Diagnosis of neurogenic arthropathy
The diagnosis of "neurogenic arthropathy" should be suspected in patients with predisposing neurological diseases that lead to the development of destructive but rapid painless arthropathy, usually within a few years after the underlying neurological event. When suspected of neurogenic arthropathy, an X-ray examination is necessary. The diagnosis can be established in the presence of characteristic radiographic abnormalities in a patient with a predisposing disease and typical symptoms and signs.
X-ray anomalies at an early stage of neurogenic arthropathy are often similar to those in osteorthritis. The cardinal differences are: bone fragmentation, bone destruction, neo-osteopenia, and reduction of the joint space. It is also possible hyperproduction of synovial fluid, the development of joint subferaxation. Later the bone is deformed, the newly formed bone forms next to the cortical layer, beginning with the joint cavity and often extending beyond the main bone, especially in long bones. Less common is calcification and ossification of soft tissues. It is important that abnormal osteophytes can occur both along the edge of the joint, and inside it large curved osteophytes ("parrot's beak") often appear in the spine without a clinic of spinal disorders.

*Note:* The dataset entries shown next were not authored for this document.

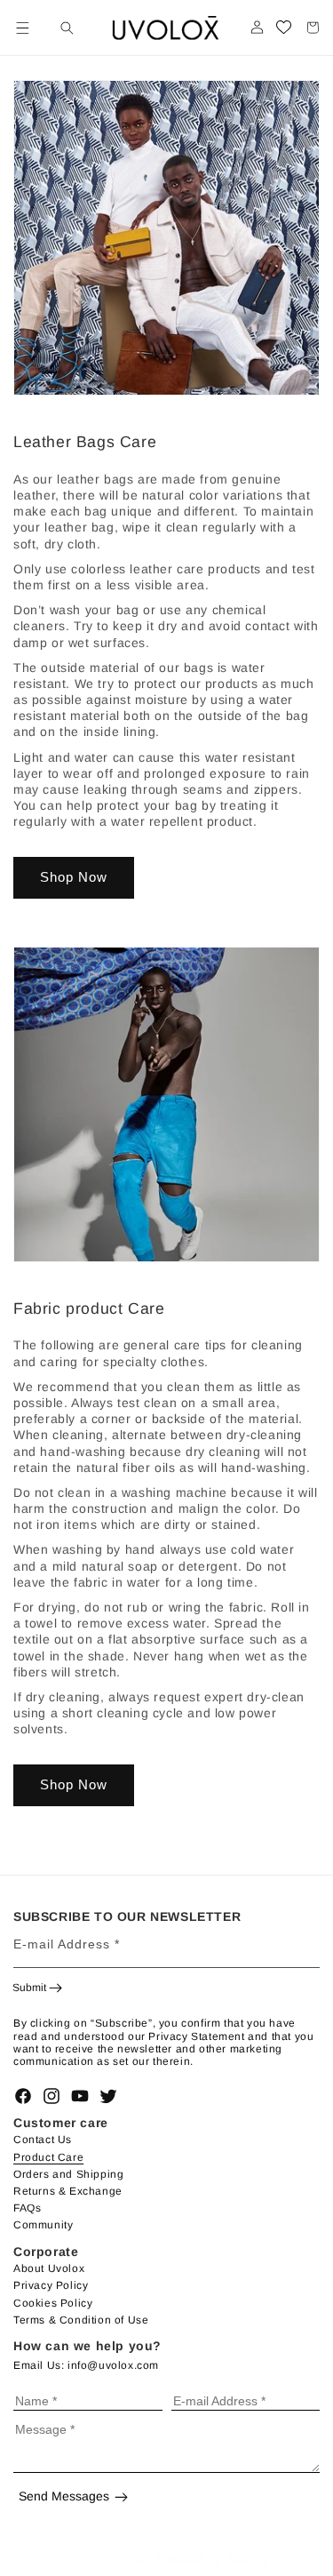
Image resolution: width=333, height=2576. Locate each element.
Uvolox (132, 2559)
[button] (22, 27)
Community (43, 2225)
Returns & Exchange (68, 2191)
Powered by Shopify (212, 2559)
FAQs (27, 2208)
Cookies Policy (52, 2303)
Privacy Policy (50, 2285)
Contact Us (42, 2139)
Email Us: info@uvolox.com (86, 2365)
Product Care (48, 2157)
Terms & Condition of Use (80, 2320)
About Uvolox (48, 2268)
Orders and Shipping (68, 2174)
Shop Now (73, 876)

Prophylaxis and treatment of neurogenic arthropathy
Prevention of arthropathy is possible in patients at risk of developing it. Early diagnosis of asymptomatic or minimally symptomatic fractures facilitates early treatment; immobilization (by a tire, special footwear or other devices) protects the joint from possible damage, can suspend the development of the disease. Treatment of a neurological disease that causes the development of neurogenic arthropathy can slow the progression of arthropathy and, at the destruction of the joint at an early stage, partially reverse the damage. If the joint is severely damaged, arthrodesis with internal fixation, compression, or the use of a bone pin can be helpful. With significant changes in the hip and knee joint, with the probability of a lack of progression of neurogenic arthropathy, a good result can be obtained with total replacement of the hip or knee joint. However, the high risk of instability and dislocation of the prosthesis persists.